Practical Ways To Use Asiago Cheese For Protein
Layer Asiago Into Balanced Meals
A simple way to use cheese protein wisely is to treat asiago as a flavor accent on top of a plate that already contains leaner protein and plants. Think of grated asiago over bean-based pasta, lentil soup, or roasted vegetables. You get a small protein bump plus a lot of taste, while the base of the meal carries fiber and extra nutrients.
Another strategy is to stack a measured slice of asiago into a sandwich that also includes grilled chicken, turkey, or tofu. The slice adds about 5–7 g of extra protein and deep flavor, but the main protein still comes from a leaner source with less saturated fat.
Use Portion Awareness, Not Cheese Fear
Health articles can sometimes make cheese sound off-limits, yet balanced research reviews paint a more nuanced picture. Moderate cheese intake, often in the range of one ounce per day for many adults, can sit comfortably in eating patterns that stay low in overall saturated fat and sodium.
Instead of dropping cheese completely, many people do better by learning what one ounce looks like, choosing stronger cheeses like asiago when they want more taste in fewer bites, and pairing cheese with high-fiber foods. That way, asiago becomes a planned part of the plate instead of an unmeasured add-on.

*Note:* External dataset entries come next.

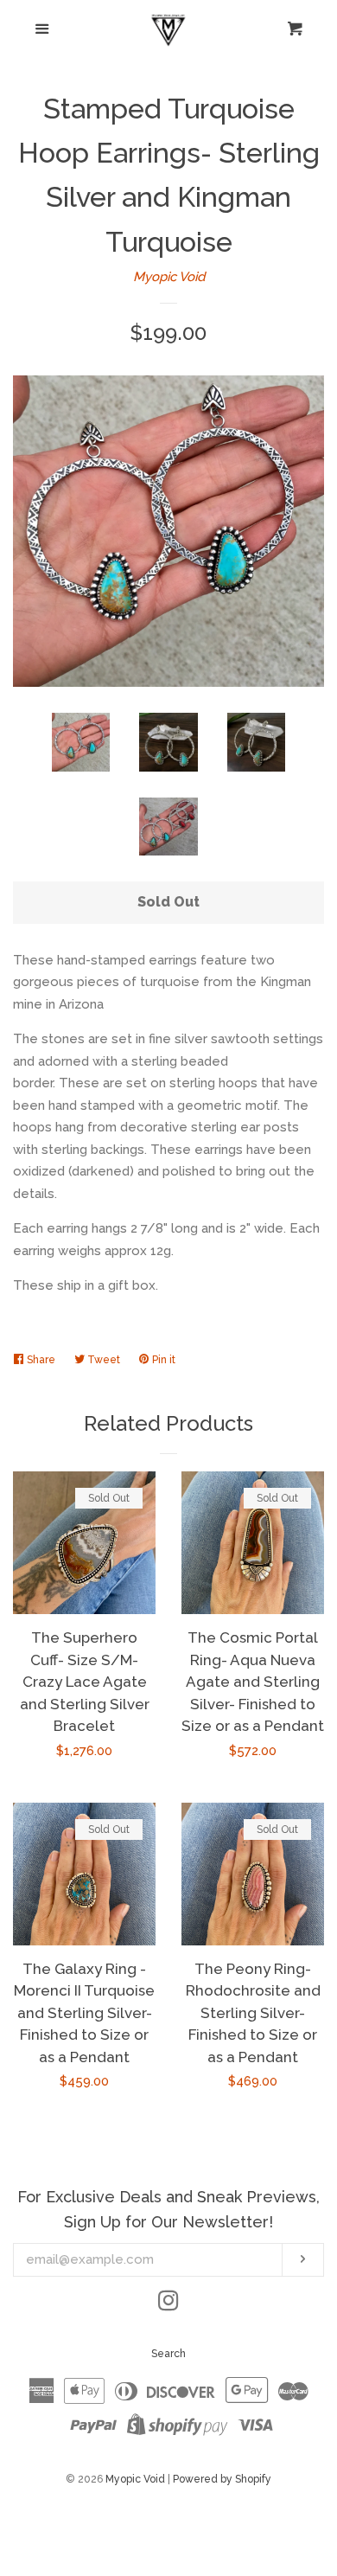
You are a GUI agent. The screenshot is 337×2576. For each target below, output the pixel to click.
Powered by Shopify (222, 2479)
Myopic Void (169, 277)
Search (168, 2354)
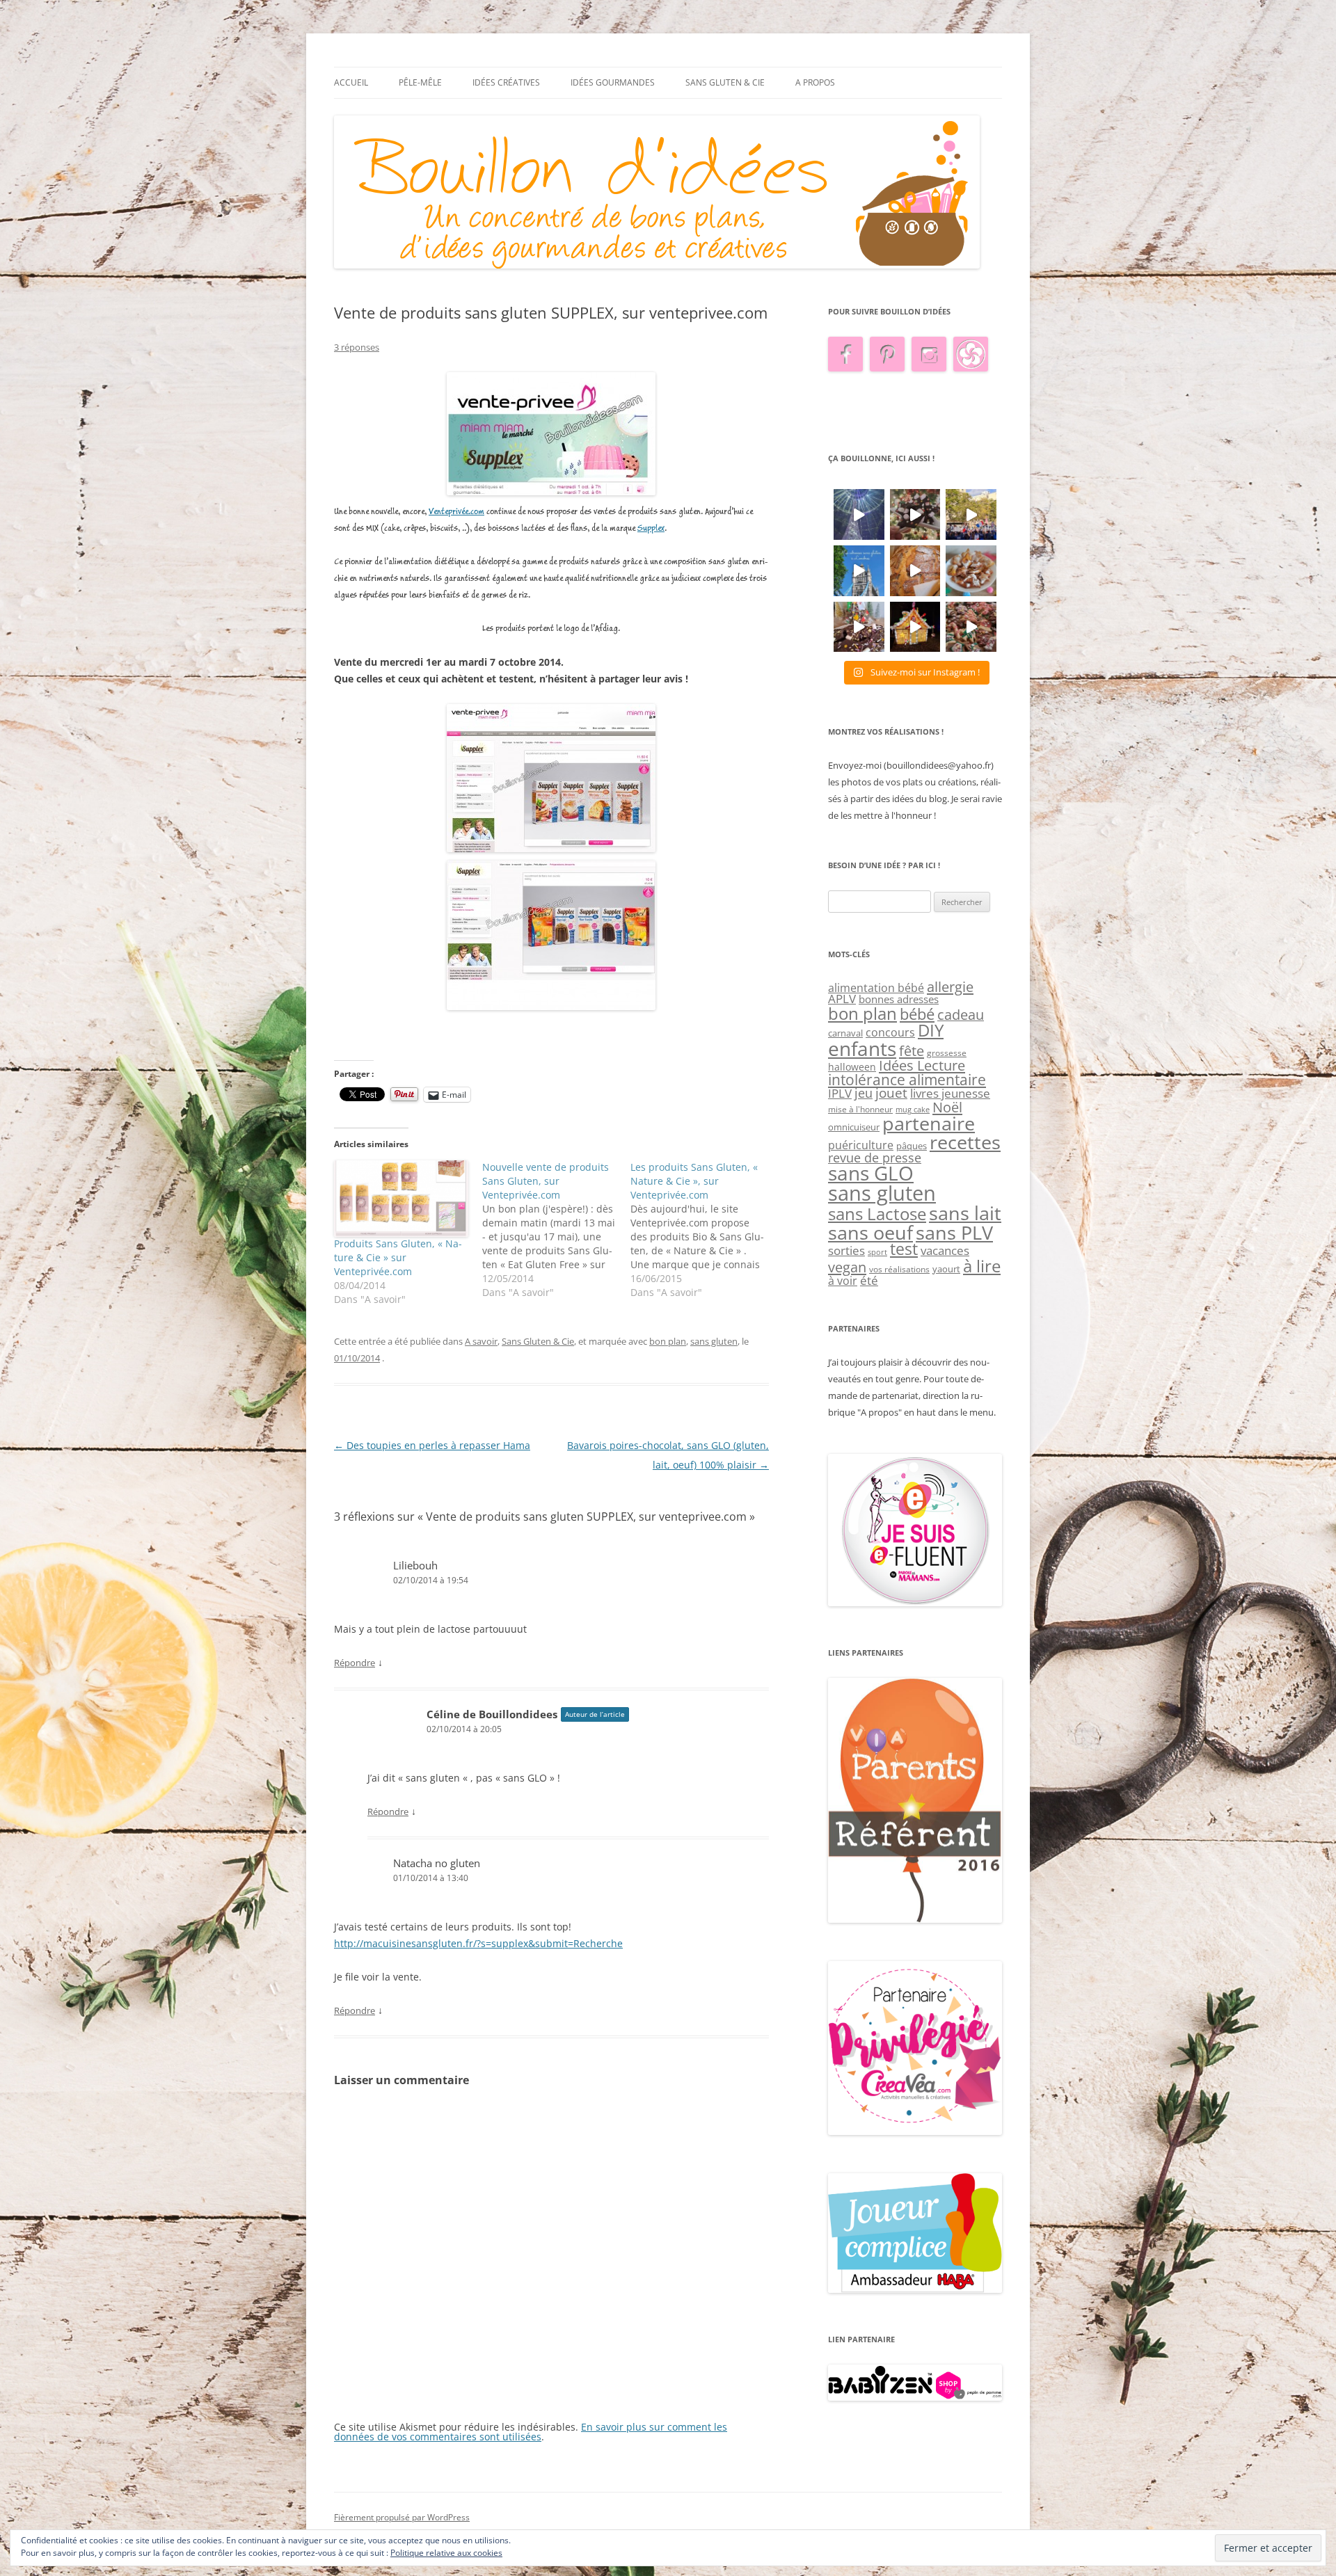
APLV (842, 999)
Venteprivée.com (456, 512)
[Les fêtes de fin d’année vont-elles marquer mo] (971, 627)
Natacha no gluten (436, 1863)
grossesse (947, 1053)
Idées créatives (506, 82)
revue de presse (874, 1157)
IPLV (840, 1093)
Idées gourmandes (613, 82)
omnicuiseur (854, 1127)
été (869, 1280)
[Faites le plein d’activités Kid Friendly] (915, 1919)
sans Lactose (877, 1213)
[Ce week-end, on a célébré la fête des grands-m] (971, 570)
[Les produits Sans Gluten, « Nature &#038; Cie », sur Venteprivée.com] (704, 1229)
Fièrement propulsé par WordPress (402, 2517)
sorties (846, 1250)
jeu (863, 1093)
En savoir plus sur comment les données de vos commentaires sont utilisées (530, 2431)
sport (877, 1252)
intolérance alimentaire (907, 1079)
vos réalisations (899, 1269)
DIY (931, 1030)
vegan (847, 1267)
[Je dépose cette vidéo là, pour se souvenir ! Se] (971, 514)
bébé (917, 1014)
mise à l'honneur (860, 1109)
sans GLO (871, 1173)
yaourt (946, 1269)
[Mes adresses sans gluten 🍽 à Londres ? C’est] (859, 570)
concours (890, 1032)
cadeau (960, 1014)
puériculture (860, 1145)
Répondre (354, 1662)
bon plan (667, 1341)
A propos (815, 82)
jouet (891, 1093)
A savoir (481, 1341)
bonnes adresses (899, 999)
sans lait (965, 1213)
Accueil (351, 82)
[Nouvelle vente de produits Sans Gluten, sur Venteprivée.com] (556, 1229)
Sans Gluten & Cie (725, 82)
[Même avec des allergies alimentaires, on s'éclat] (859, 627)
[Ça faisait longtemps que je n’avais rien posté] (859, 514)
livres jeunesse (950, 1093)
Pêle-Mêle (420, 82)
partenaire (928, 1123)
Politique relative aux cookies (446, 2553)
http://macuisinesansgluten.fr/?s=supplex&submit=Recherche (478, 1943)
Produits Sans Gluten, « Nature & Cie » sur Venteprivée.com (398, 1257)
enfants (862, 1048)
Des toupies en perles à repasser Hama (432, 1445)
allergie (950, 986)
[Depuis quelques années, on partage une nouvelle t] (915, 627)
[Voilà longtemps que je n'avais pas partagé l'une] (915, 570)
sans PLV (954, 1232)
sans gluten (714, 1341)
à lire (982, 1265)
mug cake (913, 1109)
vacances (945, 1250)
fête (911, 1050)
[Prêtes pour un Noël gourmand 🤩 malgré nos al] (915, 514)
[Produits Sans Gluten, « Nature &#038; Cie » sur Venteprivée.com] (401, 1198)
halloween (852, 1066)
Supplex (651, 528)
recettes (965, 1142)
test (904, 1249)
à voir (842, 1280)
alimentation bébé (876, 987)
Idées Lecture (922, 1065)
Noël (947, 1107)
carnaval (845, 1033)
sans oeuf (870, 1232)
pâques (911, 1145)
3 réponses (356, 347)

Practical Takeaways On Asiago Cheese Protein
When you look at the numbers, asiago stands as a concentrated, flavorful dairy protein that gives about 7 g of protein and 100 kcal per ounce with no carbs. In that sense, asiago cheese protein works much like protein in cheddar, Swiss, or mozzarella: helpful when portions stay modest, less helpful when the rest of the meal already leans heavy on salt and saturated fat.
For everyday use, a workable pattern is simple: reach for measured sprinkles or slices of asiago several times a week, keep total cheese portions close to one ounce per sitting, and place that cheese next to vegetables, whole grains, and lean protein instead of processed meats. If you live with heart disease, kidney disease, or strict sodium limits, talking with your doctor or a registered dietitian about your ideal cheese allowance is a smart step.
Handled that way, asiago gives you dense protein, appealing flavor, and a flexible ingredient that can slip into breakfasts, lunches, and dinners without crowding out the rest of a balanced plate.